Task details:
In the data that follows, find each line containing "zijn" and copy it.

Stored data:

-- Opening Marker --

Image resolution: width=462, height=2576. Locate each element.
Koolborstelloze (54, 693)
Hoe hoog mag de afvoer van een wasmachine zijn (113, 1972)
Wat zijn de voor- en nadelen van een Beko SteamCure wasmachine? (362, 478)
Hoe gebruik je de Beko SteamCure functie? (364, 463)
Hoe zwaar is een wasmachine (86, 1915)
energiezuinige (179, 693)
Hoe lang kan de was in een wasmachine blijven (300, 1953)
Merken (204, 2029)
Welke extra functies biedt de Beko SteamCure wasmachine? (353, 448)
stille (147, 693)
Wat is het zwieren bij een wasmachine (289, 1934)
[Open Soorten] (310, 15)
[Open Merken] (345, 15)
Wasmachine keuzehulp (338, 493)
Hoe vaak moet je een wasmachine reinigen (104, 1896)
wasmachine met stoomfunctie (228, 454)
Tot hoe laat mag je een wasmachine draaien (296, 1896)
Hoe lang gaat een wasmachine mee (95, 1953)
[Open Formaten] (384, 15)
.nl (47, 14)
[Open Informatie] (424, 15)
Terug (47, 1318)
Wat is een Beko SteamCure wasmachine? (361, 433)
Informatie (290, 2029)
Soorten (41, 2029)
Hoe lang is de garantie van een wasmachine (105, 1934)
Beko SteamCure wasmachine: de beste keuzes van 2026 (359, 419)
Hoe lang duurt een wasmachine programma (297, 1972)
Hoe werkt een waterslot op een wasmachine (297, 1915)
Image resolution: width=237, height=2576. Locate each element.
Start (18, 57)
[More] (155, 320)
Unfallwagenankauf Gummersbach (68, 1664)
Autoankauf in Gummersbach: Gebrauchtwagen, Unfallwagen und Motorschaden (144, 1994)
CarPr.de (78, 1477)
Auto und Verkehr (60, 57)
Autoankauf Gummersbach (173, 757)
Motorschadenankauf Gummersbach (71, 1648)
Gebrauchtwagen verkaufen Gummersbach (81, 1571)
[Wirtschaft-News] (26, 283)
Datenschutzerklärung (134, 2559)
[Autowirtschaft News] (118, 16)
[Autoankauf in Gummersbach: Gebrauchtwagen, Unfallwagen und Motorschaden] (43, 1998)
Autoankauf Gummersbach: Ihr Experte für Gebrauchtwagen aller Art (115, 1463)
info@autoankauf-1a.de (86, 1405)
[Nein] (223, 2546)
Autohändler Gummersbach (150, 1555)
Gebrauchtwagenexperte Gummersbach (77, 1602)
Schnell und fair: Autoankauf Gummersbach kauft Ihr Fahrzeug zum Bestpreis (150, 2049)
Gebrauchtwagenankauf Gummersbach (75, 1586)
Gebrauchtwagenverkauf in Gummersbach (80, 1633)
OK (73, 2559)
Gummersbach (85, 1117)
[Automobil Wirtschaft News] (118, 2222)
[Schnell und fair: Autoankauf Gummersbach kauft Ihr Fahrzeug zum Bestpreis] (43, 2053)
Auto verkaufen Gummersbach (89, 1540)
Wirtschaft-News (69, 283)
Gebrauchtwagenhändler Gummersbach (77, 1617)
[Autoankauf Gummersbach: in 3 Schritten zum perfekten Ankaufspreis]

-- Closing Marker --

Exercise response:
Hoe hoog mag de afvoer van een wasmachine zijn (113, 1972)
Wat zijn de voor- en nadelen van een Beko SteamCure wasmachine? (362, 478)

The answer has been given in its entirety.